There are statutory exceptions to permit agencies to share information with other agencies pertaining to a juvenile to promote public safety. For example, the Virginia State Police under the Virginia code sub-section 19.2–381.9 may share limited information pertaining to firearms purchases, preparing trial and sentence reports, fingerprint comparisons, community-based probation services, commonwealth attorneys, individuals, parents of a juvenile involved, agencies or institutions with legitimate interests all under court order.

How to Find Juvenile Records in Virginia

Juvenile records range from records of adoptions, arrests, court proceedings and case files, incarceration records, to social services. Keep in mind that juvenile records are not easily accessible like every other public record. A visit to any of these custodian agencies will provide information about how to access a juvenile record. Unless the requester belongs to the eligibility bracket, he or she must get a court or executive order to access these records. Records of all court proceedings pertaining to a juvenile, for example, are available at the office of the Clerk of Court for the Juvenile and Domestic Relations District Court. This includes civil and criminal juvenile records, adoption cases, and custody information. Use the Virginia Judicial System Directory to locate the court of interest. Arrest records available are the law enforcement agency responsible for the arrest of a juvenile. Rap sheets are generated by the Virginia state police. The Department of Juvenile Justice generates and maintains records of juveniles taken into custody or detention. It is important to have the basic identifying information for the record such as the case file number or ID, docket numbers if any, the names of the juvenile involved. Also have ready a proof of eligibility to access the juvenile record.

Can You Look Up Virginia Juvenile Records Online?

Juvenile records are not available online.
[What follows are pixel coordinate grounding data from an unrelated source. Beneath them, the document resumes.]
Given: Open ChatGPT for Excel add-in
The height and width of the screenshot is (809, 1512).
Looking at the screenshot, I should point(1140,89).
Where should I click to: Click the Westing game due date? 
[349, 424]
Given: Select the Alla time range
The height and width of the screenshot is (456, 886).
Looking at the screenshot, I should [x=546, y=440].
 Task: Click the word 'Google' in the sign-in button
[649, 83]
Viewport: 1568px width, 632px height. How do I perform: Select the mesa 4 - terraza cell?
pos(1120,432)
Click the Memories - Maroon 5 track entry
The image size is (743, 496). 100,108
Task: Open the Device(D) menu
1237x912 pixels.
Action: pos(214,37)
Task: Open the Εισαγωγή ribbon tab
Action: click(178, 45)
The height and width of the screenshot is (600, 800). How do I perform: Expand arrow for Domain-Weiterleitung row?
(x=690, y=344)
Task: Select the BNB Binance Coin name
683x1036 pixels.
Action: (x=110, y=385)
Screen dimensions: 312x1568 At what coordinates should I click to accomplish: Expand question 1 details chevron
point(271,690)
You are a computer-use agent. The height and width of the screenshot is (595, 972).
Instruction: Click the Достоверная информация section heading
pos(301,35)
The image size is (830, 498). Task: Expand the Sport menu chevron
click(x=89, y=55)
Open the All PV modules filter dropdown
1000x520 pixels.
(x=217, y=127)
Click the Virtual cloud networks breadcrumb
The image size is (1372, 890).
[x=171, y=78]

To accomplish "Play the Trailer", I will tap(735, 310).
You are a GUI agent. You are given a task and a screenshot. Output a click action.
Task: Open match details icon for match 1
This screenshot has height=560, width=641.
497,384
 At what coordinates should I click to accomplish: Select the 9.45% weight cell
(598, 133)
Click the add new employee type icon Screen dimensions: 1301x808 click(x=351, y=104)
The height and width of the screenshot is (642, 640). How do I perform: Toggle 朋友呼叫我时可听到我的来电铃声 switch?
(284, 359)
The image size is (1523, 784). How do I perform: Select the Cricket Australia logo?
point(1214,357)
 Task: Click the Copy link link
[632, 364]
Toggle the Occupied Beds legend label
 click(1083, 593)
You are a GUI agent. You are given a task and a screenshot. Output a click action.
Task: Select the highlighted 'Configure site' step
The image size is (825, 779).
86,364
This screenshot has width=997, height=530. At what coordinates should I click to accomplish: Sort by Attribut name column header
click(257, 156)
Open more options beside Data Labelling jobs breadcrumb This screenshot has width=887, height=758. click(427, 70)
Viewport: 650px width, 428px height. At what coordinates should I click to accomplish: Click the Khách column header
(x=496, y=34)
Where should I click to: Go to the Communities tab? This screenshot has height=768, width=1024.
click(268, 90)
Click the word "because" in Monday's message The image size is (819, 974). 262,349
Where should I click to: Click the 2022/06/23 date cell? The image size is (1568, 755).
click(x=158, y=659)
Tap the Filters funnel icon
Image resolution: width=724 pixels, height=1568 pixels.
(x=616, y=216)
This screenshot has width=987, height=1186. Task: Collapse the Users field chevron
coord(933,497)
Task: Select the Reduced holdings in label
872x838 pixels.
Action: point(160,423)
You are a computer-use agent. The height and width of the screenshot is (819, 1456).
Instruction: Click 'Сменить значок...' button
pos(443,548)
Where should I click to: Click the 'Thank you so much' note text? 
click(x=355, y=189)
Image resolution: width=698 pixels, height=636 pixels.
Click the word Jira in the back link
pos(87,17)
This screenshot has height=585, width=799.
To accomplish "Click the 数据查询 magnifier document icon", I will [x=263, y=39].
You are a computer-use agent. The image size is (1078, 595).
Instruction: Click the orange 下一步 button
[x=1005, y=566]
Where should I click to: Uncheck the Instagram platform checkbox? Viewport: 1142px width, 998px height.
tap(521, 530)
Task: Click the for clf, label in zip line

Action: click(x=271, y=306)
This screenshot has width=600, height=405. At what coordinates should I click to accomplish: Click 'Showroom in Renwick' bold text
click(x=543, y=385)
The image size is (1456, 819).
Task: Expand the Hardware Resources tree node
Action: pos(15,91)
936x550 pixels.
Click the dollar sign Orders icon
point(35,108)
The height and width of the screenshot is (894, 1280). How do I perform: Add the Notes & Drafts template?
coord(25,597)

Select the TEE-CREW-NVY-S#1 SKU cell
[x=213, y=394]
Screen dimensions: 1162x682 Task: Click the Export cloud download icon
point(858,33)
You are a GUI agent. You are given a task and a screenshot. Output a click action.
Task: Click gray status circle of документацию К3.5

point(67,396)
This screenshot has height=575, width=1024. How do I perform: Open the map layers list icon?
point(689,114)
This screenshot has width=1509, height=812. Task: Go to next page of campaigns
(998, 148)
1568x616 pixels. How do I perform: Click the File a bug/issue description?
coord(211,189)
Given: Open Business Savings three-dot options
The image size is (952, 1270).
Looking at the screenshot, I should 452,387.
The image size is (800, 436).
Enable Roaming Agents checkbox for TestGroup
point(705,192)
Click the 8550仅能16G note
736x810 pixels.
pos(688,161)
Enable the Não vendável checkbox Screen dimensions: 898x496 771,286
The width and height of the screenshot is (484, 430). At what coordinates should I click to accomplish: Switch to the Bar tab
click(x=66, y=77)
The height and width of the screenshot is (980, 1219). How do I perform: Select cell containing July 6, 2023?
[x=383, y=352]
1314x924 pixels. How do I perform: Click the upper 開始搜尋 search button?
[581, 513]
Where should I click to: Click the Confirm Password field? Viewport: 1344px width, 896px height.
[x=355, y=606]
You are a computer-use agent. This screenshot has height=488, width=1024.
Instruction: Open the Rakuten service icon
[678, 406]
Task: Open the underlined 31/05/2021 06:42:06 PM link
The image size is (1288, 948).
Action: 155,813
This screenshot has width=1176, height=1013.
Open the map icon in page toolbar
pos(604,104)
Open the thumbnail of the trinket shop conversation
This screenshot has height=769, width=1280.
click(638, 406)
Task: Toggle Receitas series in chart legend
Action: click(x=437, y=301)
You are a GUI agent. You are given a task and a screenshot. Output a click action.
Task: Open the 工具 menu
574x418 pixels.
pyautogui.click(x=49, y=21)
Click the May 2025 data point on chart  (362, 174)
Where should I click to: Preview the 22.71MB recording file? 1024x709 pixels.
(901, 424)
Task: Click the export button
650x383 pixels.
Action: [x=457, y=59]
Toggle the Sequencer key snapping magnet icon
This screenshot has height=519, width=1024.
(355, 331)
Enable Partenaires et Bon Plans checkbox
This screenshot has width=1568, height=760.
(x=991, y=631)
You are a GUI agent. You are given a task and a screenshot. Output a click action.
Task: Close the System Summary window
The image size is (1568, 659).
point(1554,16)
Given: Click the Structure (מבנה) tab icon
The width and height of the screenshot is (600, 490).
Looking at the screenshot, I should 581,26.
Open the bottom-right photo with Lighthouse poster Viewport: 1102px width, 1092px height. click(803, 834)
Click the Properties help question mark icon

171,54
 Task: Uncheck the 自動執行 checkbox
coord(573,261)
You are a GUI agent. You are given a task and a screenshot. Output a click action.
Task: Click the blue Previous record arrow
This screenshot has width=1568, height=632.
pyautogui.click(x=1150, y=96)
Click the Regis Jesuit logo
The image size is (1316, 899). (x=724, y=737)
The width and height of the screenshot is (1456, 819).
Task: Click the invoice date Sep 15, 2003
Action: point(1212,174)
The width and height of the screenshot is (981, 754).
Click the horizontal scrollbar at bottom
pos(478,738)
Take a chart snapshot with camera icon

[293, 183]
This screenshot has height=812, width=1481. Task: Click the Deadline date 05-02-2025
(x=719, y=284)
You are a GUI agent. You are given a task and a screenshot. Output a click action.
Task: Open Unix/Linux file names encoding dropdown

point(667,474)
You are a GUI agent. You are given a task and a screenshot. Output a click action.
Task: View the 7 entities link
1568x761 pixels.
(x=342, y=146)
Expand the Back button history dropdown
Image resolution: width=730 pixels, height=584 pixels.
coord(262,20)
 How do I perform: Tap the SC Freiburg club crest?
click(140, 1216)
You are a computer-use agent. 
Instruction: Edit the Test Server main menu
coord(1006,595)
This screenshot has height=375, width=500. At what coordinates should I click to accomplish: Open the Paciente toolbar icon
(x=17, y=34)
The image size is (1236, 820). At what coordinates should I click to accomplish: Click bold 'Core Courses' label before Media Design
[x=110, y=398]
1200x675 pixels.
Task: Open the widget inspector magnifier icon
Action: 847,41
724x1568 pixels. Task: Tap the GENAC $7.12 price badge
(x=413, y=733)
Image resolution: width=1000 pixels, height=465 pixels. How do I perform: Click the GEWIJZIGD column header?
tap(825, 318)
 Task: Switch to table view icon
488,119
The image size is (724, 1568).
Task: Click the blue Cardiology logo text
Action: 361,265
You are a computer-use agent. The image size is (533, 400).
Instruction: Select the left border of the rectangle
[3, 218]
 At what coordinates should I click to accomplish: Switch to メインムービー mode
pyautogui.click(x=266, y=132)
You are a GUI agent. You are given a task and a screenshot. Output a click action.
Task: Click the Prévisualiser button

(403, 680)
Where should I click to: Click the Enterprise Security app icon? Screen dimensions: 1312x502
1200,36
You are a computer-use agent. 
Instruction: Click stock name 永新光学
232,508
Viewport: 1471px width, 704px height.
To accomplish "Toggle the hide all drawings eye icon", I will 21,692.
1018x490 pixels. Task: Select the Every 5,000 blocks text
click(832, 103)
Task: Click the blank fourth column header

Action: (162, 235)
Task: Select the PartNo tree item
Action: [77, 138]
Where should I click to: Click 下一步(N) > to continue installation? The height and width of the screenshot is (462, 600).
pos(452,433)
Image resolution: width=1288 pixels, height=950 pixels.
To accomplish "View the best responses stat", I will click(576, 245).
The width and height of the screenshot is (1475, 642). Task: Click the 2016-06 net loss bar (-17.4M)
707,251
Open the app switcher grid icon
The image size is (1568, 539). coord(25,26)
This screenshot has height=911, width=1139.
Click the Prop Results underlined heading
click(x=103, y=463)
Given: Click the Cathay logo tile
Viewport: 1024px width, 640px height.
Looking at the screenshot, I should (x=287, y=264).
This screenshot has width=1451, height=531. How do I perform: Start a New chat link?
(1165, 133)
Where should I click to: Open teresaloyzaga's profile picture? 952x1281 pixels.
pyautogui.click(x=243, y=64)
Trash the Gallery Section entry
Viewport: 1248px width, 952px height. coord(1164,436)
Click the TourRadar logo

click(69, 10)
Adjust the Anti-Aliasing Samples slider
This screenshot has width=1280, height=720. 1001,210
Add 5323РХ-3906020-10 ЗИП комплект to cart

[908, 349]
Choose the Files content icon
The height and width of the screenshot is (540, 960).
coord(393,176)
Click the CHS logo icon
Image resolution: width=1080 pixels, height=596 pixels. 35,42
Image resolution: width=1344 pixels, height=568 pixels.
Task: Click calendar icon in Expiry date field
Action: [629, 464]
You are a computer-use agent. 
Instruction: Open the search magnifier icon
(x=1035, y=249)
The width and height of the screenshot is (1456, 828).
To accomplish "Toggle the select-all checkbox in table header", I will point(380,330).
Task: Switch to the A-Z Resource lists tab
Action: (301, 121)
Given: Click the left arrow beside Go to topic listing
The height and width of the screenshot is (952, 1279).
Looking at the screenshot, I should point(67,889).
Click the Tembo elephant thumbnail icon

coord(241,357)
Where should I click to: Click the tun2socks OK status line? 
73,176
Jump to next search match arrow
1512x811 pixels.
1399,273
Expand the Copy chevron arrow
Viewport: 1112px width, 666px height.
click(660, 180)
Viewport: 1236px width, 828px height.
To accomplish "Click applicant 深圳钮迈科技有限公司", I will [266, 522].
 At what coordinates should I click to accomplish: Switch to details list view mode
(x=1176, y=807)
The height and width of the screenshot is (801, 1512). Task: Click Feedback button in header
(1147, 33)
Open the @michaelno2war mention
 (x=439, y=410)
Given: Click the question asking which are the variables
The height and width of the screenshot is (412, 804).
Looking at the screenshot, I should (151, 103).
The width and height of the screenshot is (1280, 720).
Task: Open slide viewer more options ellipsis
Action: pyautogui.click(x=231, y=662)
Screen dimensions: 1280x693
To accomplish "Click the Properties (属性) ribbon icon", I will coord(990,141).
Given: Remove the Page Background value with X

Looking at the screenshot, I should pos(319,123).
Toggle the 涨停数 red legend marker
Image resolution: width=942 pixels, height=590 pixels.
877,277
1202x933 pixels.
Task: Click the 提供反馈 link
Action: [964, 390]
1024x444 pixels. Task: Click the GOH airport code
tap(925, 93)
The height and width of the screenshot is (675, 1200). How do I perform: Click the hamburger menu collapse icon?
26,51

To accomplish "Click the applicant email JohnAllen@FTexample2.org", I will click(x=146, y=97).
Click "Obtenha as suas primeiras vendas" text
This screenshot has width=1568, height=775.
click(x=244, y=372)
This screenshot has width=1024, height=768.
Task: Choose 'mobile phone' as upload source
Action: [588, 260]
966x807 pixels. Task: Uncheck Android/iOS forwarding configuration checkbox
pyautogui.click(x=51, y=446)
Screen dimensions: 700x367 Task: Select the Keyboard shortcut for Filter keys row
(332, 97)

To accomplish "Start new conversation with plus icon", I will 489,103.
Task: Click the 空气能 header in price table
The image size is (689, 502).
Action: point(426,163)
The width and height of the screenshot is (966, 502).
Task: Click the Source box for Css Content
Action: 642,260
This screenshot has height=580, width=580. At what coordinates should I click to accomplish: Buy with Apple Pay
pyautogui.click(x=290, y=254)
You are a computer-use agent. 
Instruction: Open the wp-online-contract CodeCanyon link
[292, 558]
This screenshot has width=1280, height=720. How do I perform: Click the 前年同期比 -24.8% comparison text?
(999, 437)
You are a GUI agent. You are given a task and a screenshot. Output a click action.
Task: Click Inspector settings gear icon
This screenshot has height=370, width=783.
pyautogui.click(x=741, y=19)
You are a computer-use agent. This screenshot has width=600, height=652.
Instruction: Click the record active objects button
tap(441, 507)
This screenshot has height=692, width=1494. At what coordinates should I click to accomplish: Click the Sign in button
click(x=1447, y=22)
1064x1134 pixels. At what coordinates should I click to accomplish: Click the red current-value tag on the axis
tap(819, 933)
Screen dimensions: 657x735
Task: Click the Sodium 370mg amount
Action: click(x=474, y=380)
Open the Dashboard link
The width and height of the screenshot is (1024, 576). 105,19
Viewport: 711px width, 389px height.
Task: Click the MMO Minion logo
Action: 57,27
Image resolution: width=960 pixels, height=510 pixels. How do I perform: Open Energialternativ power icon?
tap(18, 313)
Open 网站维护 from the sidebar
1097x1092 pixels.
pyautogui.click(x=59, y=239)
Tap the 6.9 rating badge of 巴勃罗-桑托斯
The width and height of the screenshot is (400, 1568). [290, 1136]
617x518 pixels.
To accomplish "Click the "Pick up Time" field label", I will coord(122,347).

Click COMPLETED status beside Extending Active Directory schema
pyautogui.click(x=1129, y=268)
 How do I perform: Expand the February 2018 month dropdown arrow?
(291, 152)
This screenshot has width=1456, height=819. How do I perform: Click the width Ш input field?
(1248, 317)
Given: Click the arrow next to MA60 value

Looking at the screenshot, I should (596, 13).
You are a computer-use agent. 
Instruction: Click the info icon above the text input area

This is in keeping with the law of confidentiality and privacy of information of young persons in the state. Juvenile cases where the involved child is guilty of a felony are put out in public space for safety and security. Such records are available like every other adult record.

Do Virginia Juvenile Records Show Up On Background Checks?

No. Cases of juvenile delinquency do not show up on background checks. Most of these records are subject to expungement when the individual reaches the age of 29 years. However, certain criminal records show up about a juvenile background check. Among them are high-level traffic violations such as Driving Under Influence (DUI) and Driving While Intoxicated (DWI). Also, if the crime committed by the juvenile equals a felony in adult criminal cases, they will be visible during a background check.

How Long Are Juvenile Records Kept In Virginia?

According to the Virginia State Code subsection 16.1–306, the courts are under mandate to remove juvenile delinquency records once a year for persons who have reached the age of 19 years. This is on the condition that it has been 5 years since the last adjudication of delinquency. Exceptions to the rule are juveniles tried in an adult criminal Court, or juveniles found guilty of a delinquent act that is a felony equivalent in adult criminal law. A driver’s abstract for a juvenile traffic violation gets expunged when the individual clocks the age of 29 years. Under the law of the State a juvenile record that does not qualify for auto expungement may be eligible for the same if the juvenile case was an acquittal, subject to nolle prosequi, or the courts judges that the continued existence of the record will make up an obvious injustice to the petitioner. Expungement of juvenile records relief the holder of any history of criminal convictions. To put it differently, the juvenile can deny ever being involved in a delinquency case. Note that sex offender registration records and crimes against children do not undergo expungement. The same rule applies to fingerprints and photographs submitted to the Central Criminal Records Exchange.